Statistics Module

The Stats module provides a comprehensive toolkit for time series analysis, including decomposition methods, transformation functions, autocorrelation analysis, and unit root tests. These functions are essential for preprocessing, analyzing, and understanding time series data before fitting forecasting models.

Overview

The Stats module exports the following functions and types:

Category	Functions/Types
Transformations	`box_cox`, `box_cox!`, `box_cox_lambda`, `inv_box_cox`
Decomposition	`decompose`, `DecomposedTimeSeries`, `stl`, `STLResult`, `mstl`, `MSTLResult`
Differencing	`diff`, `ndiffs`, `nsdiffs`
Autocorrelation	`acf`, `pacf`, `ACFResult`, `PACFResult`
Unit Root Tests	`adf`, `ADF`, `kpss`, `KPSS`, `phillips_perron`, `PhillipsPerron`, `ocsb`, `OCSB`
Missing Values	`handle_missing`, `longest_contiguous`, `interpolate_missing`, `check_missing`, `MissingMethod`, `Contiguous`, `Interpolate`, `FailMissing`
Utilities	`fourier`, `embed`, `ols`, `OlsFit`, `approx`, `approxfun`, `seasonal_strength`

Box-Cox Transformations

Box-Cox transformations stabilize variance and make data more normally distributed, which can improve forecast accuracy.

Mathematical Formulation

The Box-Cox transformation is defined as:

\[y^{(\lambda)} = \begin{cases} \frac{y^\lambda - 1}{\lambda} & \text{if } \lambda \neq 0 \\ \log(y) & \text{if } \lambda = 0 \end{cases}\]

`box_cox_lambda`

Automatically select the optimal Box-Cox transformation parameter.

box_cox_lambda(x, m; method=:guerrero, lower=-1, upper=2)

Arguments:

x::AbstractVector: A numeric vector (must be positive for Guerrero method)
m::Int: Frequency of the data
method::Symbol: Selection method - :guerrero (default) or :loglik
lower::Float64: Lower bound for λ search (default: -1)
upper::Float64: Upper bound for λ search (default: 2)

Methods:

Guerrero: Minimizes the coefficient of variation for subseries (Guerrero, 1993)
Log-likelihood: Maximizes the profile log likelihood of a linear model

Example:

using Durbyn.Stats

y = [120, 135, 148, 152, 141, 158, 170, 165, 180, 195]
lambda = box_cox_lambda(y, 12, method=:guerrero)

`box_cox`

Apply Box-Cox transformation to a series.

box_cox(x, m; lambda=:auto)

Arguments:

x::AbstractVector: Input vector
m::Int: Frequency
lambda: Transformation parameter or :auto for automatic selection

Returns: Tuple (transformed_vector, lambda_used)

Example:

y_transformed, lambda = box_cox(y, 12; lambda=:auto)

`box_cox!`

In-place Box-Cox transformation for memory efficiency.

box_cox!(output, x, m; lambda)

Note: Use this in tight loops where box_cox is called repeatedly to avoid allocations.

`inv_box_cox`

Reverse the Box-Cox transformation.

inv_box_cox(x; lambda, biasadj=false, fvar=nothing)

Arguments:

x::AbstractArray: Transformed data
lambda::Real: Transformation parameter used
biasadj::Bool: Apply bias adjustment for mean forecasts (default: false)
fvar: Forecast variance (required if biasadj=true)

Example:

y_original = inv_box_cox(y_transformed; lambda=0.5)

# With bias adjustment for forecasts
y_mean = inv_box_cox(y_transformed; lambda=0.5, biasadj=true, fvar=forecast_variance)

References

Box, G. E. P. and Cox, D. R. (1964).

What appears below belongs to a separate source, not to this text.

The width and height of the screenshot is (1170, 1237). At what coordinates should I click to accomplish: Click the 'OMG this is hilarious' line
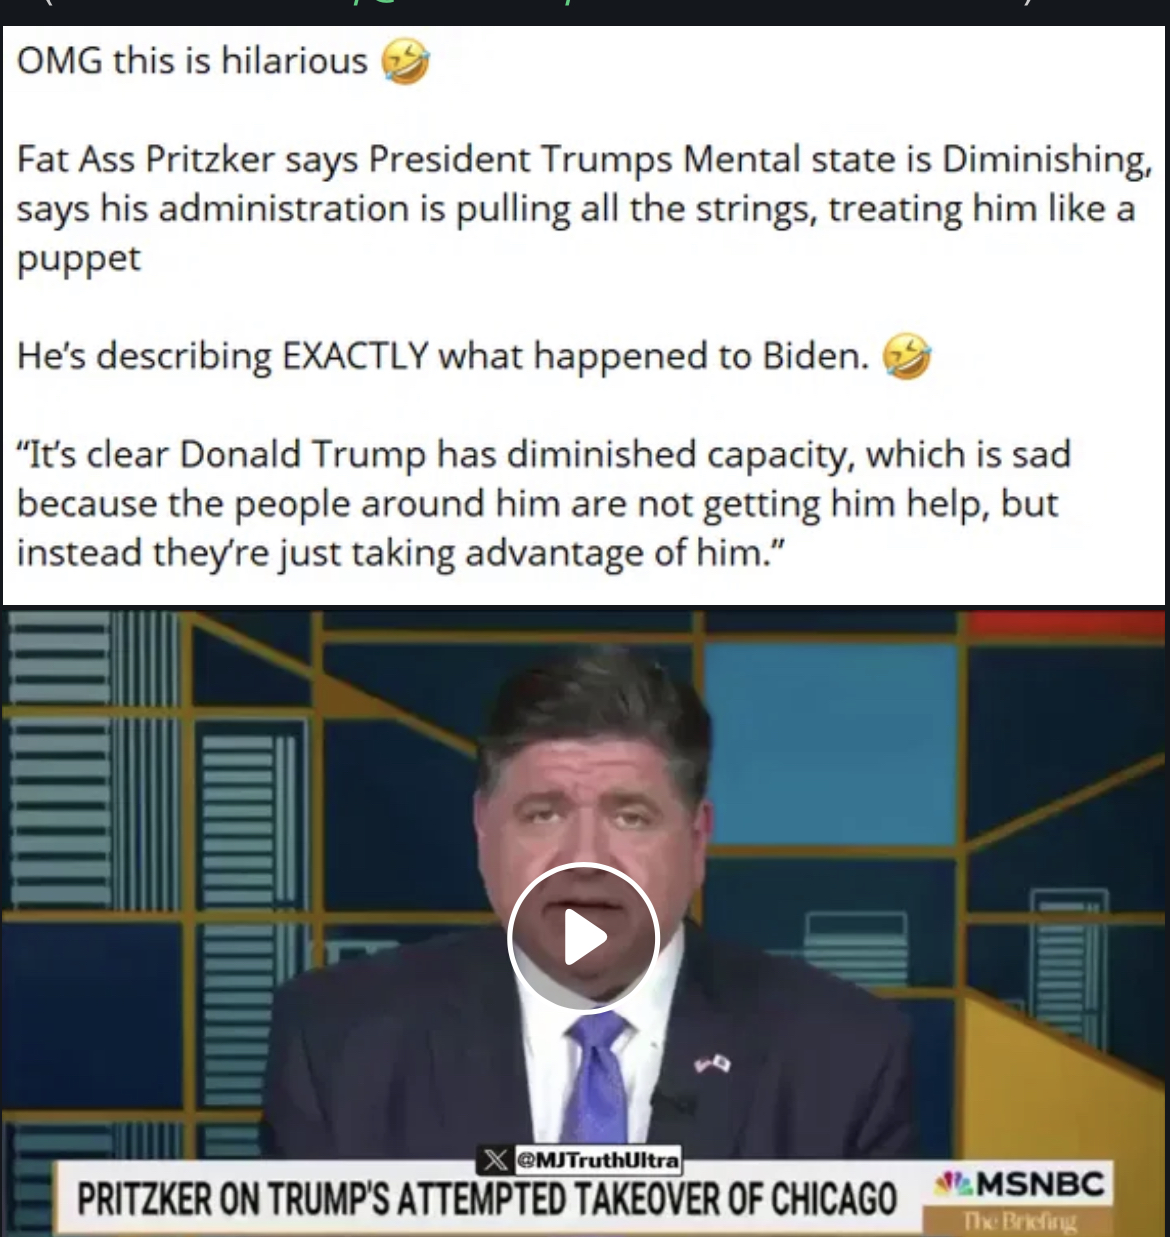(x=192, y=62)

An analysis of transformations. JRSS B, 26, 211-246.
Guerrero, V.M. (1993). Time-series analysis supported by power transformations. Journal of Forecasting, 12, 37-48.
Bickel, P. J. and Doksum K. A. (1981). An Analysis of Transformations Revisited. JASA, 76, 296-311.

Time Series Decomposition

Classical Decomposition (`decompose`)

Decompose a time series into trend, seasonal, and residual components using moving averages.

decompose(x; m, type=:additive, filter=nothing)

Arguments:

x::AbstractVector: Time series vector
m::Int: Frequency (observations per cycle)
type::Symbol: :additive or :multiplicative
filter: Custom filter coefficients (optional)

Returns: DecomposedTimeSeries struct with fields:

x: Original series
seasonal: Seasonal component
trend: Trend component
random: Residual/remainder
figure: Seasonal figure
type: Decomposition type
m: Frequency

Example:

using Durbyn.Stats

ap = air_passengers()
result = decompose(ap; m=12, type=:multiplicative)
result.trend
result.seasonal

STL Decomposition (`stl`)

Seasonal-Trend decomposition using LOESS (STL) - a robust and flexible method for decomposing time series.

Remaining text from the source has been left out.